* _Task instructions_
Reproduce verbatim the lines of the records below, from the line containing "The image size is (1300, 700)." through the line containing "[1061, 372]", inclusive of both.

(Records for locating displayed items)
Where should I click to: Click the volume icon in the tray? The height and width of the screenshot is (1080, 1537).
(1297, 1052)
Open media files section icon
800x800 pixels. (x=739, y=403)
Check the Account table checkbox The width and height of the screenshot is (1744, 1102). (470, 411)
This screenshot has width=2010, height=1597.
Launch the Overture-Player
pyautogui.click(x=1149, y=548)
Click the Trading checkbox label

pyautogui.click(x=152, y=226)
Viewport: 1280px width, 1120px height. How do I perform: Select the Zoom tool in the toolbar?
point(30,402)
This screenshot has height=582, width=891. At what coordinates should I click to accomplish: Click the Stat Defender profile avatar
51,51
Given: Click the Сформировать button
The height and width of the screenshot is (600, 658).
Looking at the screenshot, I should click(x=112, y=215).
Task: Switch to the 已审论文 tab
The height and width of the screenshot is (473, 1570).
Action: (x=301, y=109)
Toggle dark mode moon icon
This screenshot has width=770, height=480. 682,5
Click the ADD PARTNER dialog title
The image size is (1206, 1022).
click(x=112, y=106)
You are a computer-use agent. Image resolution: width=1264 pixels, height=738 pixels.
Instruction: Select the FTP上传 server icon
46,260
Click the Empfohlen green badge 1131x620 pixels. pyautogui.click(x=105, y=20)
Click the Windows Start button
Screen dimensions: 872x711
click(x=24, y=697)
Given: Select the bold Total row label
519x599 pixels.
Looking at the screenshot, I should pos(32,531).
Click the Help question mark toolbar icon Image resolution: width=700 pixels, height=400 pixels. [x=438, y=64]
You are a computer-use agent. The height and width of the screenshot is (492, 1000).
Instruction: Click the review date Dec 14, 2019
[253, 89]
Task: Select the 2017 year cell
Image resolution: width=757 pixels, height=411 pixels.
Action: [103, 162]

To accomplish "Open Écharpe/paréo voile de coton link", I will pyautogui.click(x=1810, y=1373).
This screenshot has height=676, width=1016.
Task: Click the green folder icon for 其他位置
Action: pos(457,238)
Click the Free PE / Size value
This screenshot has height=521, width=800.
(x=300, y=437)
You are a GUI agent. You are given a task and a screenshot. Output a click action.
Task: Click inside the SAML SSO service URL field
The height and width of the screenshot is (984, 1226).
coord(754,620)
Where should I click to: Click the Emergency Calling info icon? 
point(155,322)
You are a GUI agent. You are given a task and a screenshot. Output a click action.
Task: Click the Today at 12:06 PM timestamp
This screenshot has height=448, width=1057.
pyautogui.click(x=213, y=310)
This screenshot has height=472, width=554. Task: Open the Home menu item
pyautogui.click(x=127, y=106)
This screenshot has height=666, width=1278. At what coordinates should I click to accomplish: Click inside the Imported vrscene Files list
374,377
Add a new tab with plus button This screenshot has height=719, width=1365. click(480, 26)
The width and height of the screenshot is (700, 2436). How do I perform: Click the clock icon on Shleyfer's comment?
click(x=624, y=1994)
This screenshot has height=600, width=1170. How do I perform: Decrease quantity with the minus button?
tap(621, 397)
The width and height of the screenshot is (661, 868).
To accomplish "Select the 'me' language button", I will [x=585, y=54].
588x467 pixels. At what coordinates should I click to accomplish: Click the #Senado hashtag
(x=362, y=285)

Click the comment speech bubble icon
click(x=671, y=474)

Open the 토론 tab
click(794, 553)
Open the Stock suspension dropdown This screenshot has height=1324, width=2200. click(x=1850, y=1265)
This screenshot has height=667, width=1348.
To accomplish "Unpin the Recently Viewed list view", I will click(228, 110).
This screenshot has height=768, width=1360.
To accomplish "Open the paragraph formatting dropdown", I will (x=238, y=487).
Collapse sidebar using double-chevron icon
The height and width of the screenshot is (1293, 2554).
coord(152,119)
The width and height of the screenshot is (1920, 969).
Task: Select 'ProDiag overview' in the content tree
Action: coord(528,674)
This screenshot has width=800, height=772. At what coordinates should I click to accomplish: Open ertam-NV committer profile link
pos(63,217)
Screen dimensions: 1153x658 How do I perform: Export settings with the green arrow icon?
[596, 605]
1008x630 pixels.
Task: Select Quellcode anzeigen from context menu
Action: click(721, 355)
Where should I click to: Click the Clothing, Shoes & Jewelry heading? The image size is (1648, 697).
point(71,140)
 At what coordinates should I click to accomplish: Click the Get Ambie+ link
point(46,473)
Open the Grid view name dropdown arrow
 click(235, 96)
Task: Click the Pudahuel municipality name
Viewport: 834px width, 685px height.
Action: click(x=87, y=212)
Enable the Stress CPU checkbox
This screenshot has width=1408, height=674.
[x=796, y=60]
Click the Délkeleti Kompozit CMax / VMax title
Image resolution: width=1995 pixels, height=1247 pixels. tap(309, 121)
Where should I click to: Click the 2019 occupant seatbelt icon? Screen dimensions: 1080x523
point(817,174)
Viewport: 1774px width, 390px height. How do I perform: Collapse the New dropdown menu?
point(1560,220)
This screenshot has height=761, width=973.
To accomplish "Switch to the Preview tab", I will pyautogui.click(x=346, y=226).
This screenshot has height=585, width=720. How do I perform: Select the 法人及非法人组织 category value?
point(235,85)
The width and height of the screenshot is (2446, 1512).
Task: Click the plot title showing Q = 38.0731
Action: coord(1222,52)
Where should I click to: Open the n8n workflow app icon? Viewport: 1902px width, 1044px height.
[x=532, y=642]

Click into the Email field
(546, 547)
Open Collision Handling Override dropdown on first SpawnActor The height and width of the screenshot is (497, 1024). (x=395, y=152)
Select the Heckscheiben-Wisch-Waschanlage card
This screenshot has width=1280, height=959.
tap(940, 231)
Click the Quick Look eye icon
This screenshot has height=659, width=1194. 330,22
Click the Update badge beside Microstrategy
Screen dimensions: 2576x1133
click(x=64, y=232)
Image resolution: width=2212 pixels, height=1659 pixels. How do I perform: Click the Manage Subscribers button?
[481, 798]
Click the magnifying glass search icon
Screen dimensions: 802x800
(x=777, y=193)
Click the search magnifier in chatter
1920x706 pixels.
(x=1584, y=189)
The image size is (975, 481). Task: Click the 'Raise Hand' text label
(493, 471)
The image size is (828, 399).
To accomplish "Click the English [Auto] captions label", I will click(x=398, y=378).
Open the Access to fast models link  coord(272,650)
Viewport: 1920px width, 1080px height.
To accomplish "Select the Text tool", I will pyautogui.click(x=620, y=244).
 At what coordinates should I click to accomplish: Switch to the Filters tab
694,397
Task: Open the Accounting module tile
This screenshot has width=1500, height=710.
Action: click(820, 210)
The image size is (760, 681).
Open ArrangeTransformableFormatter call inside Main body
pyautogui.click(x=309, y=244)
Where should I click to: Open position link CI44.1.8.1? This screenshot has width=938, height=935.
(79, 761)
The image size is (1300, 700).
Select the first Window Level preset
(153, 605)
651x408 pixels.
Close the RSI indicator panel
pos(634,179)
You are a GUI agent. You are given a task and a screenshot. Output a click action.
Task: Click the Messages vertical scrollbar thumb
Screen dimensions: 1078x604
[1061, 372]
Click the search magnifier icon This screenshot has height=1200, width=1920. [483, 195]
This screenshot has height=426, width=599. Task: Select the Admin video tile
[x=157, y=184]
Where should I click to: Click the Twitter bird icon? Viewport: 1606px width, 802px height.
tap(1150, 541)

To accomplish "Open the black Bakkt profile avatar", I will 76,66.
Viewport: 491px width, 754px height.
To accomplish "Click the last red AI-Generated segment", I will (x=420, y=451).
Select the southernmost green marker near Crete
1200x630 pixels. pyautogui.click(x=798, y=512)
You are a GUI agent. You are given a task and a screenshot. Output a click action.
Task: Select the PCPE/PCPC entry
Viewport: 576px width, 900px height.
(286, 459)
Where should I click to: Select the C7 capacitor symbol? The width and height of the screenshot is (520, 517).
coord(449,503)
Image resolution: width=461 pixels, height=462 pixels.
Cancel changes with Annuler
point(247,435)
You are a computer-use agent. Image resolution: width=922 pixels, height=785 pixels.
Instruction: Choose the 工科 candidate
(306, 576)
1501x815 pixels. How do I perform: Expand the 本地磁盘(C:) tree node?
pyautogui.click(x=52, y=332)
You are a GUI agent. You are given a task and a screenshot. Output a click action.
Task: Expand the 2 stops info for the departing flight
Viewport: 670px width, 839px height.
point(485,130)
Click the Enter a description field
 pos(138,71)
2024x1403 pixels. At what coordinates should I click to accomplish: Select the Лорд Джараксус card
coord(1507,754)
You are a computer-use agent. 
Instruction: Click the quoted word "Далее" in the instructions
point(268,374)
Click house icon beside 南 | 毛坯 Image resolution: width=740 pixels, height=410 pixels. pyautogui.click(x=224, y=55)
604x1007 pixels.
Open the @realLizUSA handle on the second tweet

* _Exercise response_
The image size is (1300, 700).
Select the first Window Level preset
(153, 605)
651x408 pixels.
Close the RSI indicator panel
pos(634,179)
You are a GUI agent. You are given a task and a screenshot. Output a click action.
Task: Click the Messages vertical scrollbar thumb
Screen dimensions: 1078x604
[1061, 372]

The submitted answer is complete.